Thursday, March 6, 2008

Cool Technology of the Week

This week, the Massachusetts Health Information Exchange, MA-SHARE, went live with secure sharing of clinical summary records from provider to provider at Beth Israel Deaconess Medical Center, Lahey Clinic, Northeast Health Systems and Boston Children's using the recently recognized national standards harmonized by HITSP.

Here's how it works.

When a patient registers for care, their primary care giver is captured by the registration clerk. We store the National Provider Indentifier of the clinician.

When a patient is discharged from the hospital or the emergency department, a comprehensive clinical summary is automatically prepared in Continuity of Care Document format including medications, diagnoses, procedures, and all followup issues.

This electronic document is sent via SOAP/HTTPS to a hospital-hosted gateway. That gateway uses the National Provider Identifier to look up the primary care giver's institutional affiliation in our statewide provider index. The summary is then routed to the gateway of the receiving institution via the internet via SOAP/HTTPS. Once it arrives, it is routed to the clinician's Electronic Health Record, Fax machine, or secure Email box.

The end result is that we are ensuring appropriate followup, medication reconciliation, and communication among physicians using a standards-based electronic document and the internet. Further details are available in this overview.

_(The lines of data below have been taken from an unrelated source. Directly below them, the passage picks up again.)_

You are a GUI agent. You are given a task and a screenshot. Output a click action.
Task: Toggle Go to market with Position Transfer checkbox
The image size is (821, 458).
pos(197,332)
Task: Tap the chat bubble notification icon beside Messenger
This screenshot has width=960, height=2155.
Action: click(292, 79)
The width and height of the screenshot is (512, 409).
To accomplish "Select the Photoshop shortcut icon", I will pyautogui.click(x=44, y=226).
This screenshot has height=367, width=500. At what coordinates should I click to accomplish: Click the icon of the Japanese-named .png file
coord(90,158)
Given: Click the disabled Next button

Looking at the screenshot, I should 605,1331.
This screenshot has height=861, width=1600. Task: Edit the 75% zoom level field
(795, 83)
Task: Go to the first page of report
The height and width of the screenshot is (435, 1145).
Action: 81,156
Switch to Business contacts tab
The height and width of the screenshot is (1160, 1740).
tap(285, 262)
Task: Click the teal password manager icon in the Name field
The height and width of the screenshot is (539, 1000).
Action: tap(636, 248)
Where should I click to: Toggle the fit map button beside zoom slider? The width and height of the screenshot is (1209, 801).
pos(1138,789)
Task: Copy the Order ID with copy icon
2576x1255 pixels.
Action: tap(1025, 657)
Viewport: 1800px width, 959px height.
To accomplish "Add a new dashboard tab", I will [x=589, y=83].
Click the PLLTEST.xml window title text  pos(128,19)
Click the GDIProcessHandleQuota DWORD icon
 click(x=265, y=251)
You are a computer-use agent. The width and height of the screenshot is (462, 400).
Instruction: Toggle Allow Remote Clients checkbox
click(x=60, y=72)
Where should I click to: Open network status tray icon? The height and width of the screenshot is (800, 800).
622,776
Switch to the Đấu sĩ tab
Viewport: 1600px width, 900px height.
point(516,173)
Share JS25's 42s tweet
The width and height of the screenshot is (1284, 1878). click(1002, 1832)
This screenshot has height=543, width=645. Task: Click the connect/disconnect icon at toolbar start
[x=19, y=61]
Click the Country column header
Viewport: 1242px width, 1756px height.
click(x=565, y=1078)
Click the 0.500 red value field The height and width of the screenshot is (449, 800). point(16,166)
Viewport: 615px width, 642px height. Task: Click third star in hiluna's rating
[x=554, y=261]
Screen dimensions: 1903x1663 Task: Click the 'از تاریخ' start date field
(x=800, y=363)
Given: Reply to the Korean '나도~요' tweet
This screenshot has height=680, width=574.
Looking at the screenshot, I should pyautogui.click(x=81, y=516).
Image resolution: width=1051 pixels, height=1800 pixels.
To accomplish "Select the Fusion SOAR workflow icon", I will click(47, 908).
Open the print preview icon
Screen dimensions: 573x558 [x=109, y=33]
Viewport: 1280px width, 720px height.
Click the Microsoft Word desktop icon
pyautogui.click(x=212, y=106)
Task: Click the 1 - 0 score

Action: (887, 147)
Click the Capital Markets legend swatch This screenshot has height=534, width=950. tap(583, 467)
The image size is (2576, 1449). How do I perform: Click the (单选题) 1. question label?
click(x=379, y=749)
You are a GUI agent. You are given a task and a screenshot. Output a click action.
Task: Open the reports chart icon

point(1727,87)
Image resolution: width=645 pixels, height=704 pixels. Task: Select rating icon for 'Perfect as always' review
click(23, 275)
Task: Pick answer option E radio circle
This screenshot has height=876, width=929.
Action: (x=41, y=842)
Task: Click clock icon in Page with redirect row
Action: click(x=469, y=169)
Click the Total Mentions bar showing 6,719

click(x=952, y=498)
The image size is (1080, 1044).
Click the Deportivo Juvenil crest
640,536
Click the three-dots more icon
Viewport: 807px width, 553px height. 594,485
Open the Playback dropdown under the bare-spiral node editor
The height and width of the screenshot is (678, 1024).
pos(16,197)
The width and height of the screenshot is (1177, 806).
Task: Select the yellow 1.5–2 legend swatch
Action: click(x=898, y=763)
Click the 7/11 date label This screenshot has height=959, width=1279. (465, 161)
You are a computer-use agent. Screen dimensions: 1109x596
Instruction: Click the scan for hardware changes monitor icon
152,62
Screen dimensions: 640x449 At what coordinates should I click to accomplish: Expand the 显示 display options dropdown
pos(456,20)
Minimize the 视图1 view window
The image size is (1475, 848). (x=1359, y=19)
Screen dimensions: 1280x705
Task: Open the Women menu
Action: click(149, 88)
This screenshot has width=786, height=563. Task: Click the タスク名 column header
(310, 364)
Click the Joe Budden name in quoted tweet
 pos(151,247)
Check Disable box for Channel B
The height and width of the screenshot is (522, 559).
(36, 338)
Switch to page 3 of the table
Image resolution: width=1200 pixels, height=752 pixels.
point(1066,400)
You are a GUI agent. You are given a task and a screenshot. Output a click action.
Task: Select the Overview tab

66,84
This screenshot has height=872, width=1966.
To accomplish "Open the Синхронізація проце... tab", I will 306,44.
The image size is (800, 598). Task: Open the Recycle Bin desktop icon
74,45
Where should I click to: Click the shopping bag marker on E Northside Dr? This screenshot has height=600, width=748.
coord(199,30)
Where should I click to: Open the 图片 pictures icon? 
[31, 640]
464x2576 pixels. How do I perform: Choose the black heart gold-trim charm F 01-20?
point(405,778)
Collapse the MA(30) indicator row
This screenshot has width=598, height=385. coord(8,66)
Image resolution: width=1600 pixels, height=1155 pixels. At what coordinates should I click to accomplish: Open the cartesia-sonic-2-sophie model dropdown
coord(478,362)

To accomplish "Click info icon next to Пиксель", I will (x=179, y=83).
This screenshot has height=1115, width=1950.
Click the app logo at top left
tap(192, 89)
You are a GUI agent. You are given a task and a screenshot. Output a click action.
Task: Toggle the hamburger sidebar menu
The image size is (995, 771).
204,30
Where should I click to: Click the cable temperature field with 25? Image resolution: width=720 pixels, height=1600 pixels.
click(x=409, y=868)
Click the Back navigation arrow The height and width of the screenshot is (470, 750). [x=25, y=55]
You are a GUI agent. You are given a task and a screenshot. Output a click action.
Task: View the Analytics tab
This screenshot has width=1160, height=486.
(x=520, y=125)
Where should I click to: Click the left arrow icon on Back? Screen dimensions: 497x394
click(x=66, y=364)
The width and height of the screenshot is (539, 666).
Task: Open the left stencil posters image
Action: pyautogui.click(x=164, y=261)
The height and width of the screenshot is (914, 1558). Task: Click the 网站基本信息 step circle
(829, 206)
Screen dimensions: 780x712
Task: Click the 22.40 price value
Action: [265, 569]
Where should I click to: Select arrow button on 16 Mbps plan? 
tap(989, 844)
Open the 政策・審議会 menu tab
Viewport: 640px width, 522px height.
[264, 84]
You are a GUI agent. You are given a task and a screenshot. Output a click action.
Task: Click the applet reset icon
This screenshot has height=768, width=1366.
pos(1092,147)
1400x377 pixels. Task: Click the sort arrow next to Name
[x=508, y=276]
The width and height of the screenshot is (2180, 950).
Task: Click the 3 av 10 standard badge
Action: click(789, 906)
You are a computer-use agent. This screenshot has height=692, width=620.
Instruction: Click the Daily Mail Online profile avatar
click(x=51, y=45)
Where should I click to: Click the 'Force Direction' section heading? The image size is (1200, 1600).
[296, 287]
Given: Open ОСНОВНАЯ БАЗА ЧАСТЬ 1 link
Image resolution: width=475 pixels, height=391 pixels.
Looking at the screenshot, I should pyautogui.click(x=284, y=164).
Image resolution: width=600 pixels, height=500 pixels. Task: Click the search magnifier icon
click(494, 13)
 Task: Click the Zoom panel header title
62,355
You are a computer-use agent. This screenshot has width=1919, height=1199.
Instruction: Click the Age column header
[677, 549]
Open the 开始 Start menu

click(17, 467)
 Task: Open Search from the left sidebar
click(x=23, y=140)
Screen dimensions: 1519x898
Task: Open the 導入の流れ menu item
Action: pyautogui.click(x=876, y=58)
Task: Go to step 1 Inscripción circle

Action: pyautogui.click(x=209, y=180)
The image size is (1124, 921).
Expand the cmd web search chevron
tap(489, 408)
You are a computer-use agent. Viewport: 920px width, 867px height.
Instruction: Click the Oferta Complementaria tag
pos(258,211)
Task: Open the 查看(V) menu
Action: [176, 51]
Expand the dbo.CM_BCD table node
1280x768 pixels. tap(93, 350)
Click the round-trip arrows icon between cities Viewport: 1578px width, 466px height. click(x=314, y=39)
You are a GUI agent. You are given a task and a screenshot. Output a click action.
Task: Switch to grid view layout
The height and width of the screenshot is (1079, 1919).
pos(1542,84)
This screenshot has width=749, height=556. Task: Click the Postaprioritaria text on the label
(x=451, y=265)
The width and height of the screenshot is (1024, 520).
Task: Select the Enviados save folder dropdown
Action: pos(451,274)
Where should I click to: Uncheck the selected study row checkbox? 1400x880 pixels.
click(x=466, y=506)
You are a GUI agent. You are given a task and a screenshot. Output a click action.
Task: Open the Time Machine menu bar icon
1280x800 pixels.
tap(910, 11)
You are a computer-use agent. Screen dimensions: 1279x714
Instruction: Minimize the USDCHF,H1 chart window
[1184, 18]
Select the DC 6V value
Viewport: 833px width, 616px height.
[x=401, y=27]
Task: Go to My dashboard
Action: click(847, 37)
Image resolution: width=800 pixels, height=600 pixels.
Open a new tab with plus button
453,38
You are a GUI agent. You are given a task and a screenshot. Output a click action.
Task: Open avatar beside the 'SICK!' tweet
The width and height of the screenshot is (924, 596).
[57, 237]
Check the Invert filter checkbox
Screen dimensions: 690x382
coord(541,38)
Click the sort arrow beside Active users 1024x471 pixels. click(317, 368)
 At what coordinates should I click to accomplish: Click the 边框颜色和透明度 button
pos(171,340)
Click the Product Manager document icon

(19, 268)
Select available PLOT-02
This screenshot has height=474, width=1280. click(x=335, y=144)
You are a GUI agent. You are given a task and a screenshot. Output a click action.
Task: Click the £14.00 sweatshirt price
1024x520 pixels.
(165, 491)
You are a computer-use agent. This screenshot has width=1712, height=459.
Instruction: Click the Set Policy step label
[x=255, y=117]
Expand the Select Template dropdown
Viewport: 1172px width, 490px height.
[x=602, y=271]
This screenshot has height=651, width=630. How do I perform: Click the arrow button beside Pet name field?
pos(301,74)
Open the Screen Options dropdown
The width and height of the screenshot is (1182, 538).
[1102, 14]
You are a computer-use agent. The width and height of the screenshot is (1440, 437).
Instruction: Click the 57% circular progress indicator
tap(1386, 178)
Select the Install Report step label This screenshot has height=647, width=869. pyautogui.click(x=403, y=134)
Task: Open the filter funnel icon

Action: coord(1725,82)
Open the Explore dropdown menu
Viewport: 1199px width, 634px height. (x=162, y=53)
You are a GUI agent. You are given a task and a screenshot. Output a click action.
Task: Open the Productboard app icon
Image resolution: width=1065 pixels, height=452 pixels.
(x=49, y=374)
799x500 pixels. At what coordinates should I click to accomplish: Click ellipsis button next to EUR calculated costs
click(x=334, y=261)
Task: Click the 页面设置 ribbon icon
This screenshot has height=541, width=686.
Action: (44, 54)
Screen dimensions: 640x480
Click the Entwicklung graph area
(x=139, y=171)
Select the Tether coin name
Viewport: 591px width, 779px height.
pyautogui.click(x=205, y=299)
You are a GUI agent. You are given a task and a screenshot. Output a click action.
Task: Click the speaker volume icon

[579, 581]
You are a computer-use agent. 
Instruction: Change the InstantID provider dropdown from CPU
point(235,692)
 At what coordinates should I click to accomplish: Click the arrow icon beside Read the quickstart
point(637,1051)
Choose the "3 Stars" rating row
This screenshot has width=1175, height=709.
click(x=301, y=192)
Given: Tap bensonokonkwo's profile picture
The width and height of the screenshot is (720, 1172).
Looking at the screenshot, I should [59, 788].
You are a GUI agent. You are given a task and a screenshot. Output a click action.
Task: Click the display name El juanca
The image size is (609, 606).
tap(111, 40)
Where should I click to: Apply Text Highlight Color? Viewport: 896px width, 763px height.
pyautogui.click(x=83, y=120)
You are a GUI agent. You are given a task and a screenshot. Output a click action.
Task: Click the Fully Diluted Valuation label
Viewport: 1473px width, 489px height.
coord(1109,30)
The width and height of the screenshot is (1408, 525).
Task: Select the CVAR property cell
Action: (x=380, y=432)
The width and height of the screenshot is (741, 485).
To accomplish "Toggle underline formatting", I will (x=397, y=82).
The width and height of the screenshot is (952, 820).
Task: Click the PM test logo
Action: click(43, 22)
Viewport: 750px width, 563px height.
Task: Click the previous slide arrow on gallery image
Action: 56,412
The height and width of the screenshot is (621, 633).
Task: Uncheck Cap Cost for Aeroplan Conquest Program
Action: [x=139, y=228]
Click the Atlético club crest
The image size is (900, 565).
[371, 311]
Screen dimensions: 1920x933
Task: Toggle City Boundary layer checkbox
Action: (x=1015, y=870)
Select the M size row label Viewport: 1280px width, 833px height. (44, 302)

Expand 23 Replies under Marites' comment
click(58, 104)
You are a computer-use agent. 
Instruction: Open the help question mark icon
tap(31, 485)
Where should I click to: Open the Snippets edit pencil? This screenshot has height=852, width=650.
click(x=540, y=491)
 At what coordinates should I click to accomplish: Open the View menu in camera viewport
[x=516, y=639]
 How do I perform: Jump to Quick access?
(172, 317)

In Masssachusetts, we exchange 100 million HIPAA transactions per year via our New England Health EDI Network (NEHEN) gateway. Massachusetts was recently recognized as the #1 e-Prescriber in the country and part of our accelerated adoption has been our use of an e-Prescribing Gateway. Now the secure summary exchange gateway is live. All three of these gateways are built on the same application platform, which is running at hospital systems and payers throughout the state. There are no transaction fees, and no charges to the patient. The software is developed and maintained via contributions from provider and payer organizations which derive value from its use. In the case of secure document exchange, we can eliminate mailing discharge summaries and ED notes, saving hospitals like BIDMC $100,000 per year.

National standards, the internet, and a business model for health information exchange in production. That's cool!